The participants also suggested engagement of teachers, parents and students in decisions related to reopening of schools with COVID-19 protocols and managing learning crisis, strategy to address the stress on teachers and increased focus on vaccination of teachers and students when a decision on reopening of schools is taken.
Nirmala Buch, president CROMP, strongly advocated the need to reach out to children who have gone missing from the education scenario due to COVID-19 and to focus on learning, not just opening of schools.
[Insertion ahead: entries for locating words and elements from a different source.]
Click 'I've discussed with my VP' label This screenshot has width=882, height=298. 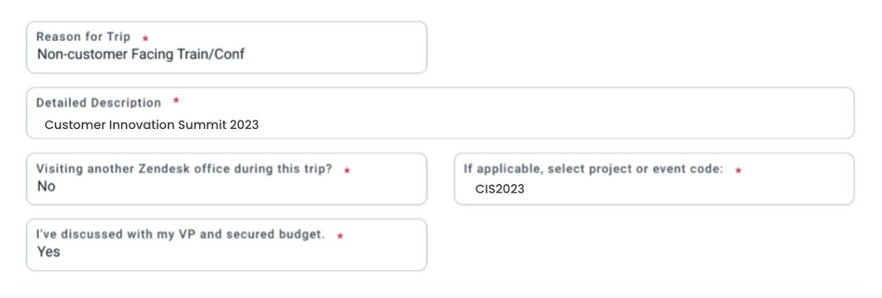click(180, 234)
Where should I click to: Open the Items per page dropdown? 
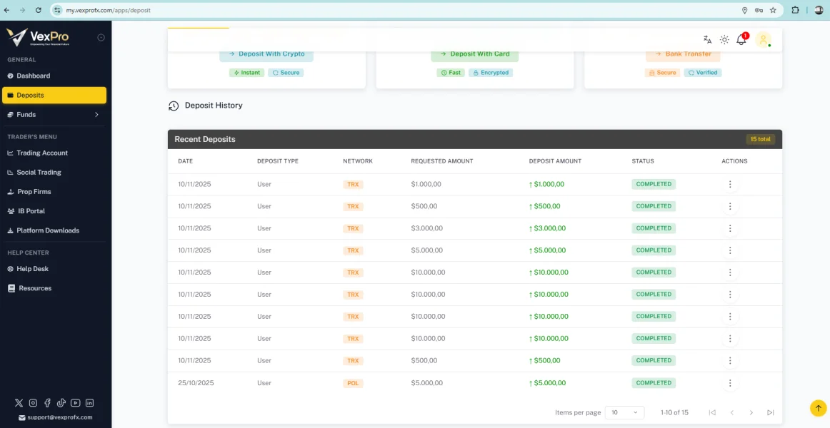coord(624,412)
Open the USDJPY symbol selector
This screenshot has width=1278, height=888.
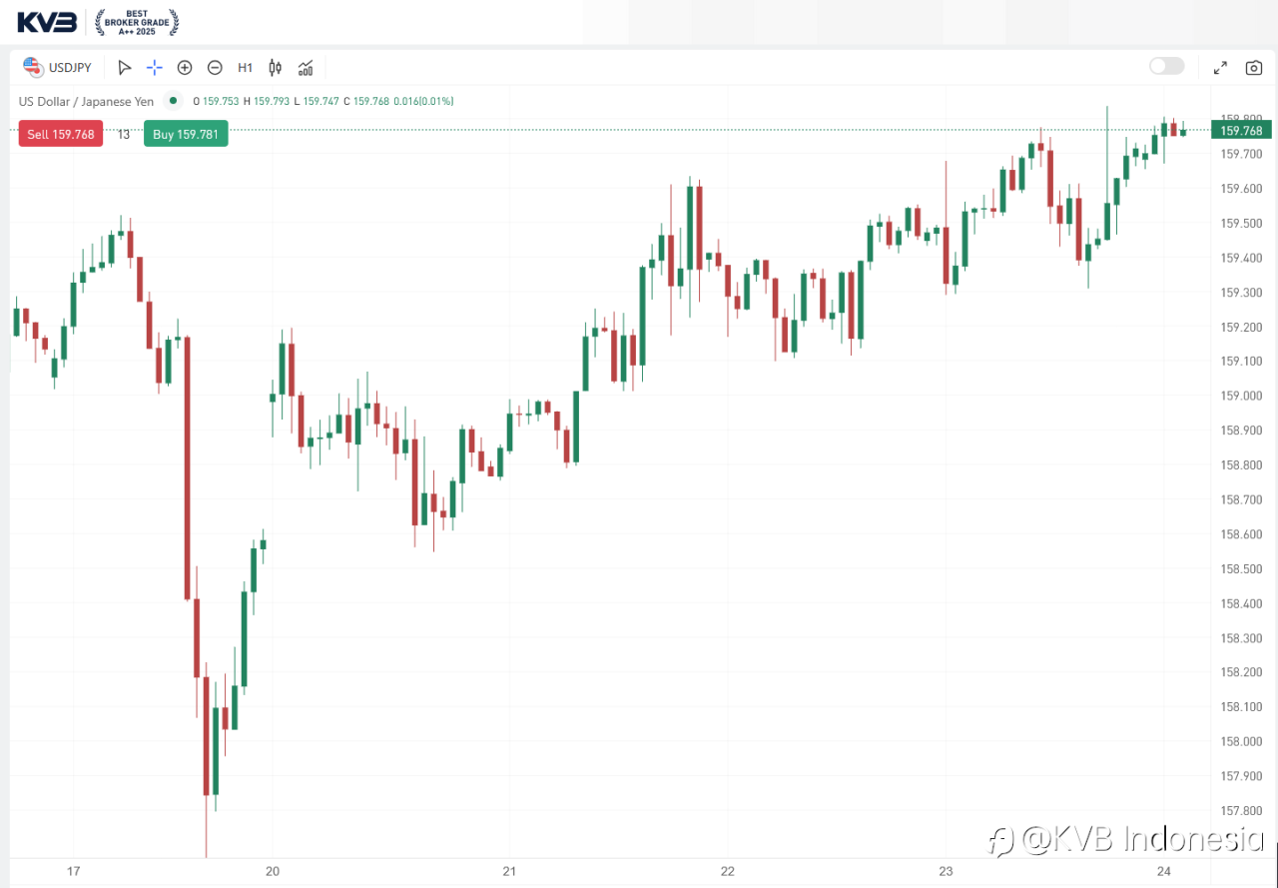(x=58, y=68)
F.A. Jami, education specialist, UNICEF, spoke on the efforts of the state government on school education during COVID-19, challenges faced by children, including digital reach, and stressed on having longer bridge courses of 12-18 months duration for those who have missed education link, efforts to make sure that all children are reached out to and take specific steps to prevent dropout.
Vishnu Khatri, BJP MLA from Berasia, Bhopal, said the government is committed to children and aware of the challenges faced by kids in rural areas mainly due to digital availability and connectivity issues. He said the government will reach out to children when schools open up and help those who are left out. He shared how villages in his area got 100 per cent vaccinated.
Dr Hitesh Bajpai and Neha Bagga, state spokespersons for BJP, Bhupendra Gupta and Aparajita Pande, MP Congress spokespersons, Ajita Bajpai Pande, state coordinator, Data Analytics Research of the Congress, Shailendra Shaili, Communist Party of India (CPI) leader, Pratiksha Guru, principal of Ankur School, Geet Dhir of the BJP, Jagrati S. of Child Welfare Committee, Amiti Pande and Raghuraj Singh of Child Rights Observatory, Girish Updhayay - Editor Madhyamat, Ruby Sarkar of Haribhoomi, Sunil Shukla, of The Sootr, spoke at the meet, making various suggestions.
Brajesh Chouhan, member of SCPCR, said the government will have to connect children to school when they open, prevent dropouts and focus on making special courses for children as learning due to the digital medium has its challenges. Director of Rajya Shiksha Kendra, Dhanaraju S, listened to all the suggestions and concerns and responded to the issues raised. He also shared the initiatives of the government.
School Education Minister Inder Singh Parmar has indicated that offline classes for geades I to VIII might start from September. Currently, classes for 9th and 10th grades are conducted one day a week and those for 11th and 12th, twice a week.
Sharad Dwivedi, editor of Bansal News, moderated the discussion session. Anil Gulati, communication specialist UNICEF, spoke on the objectives of the meet and discussed the way forward.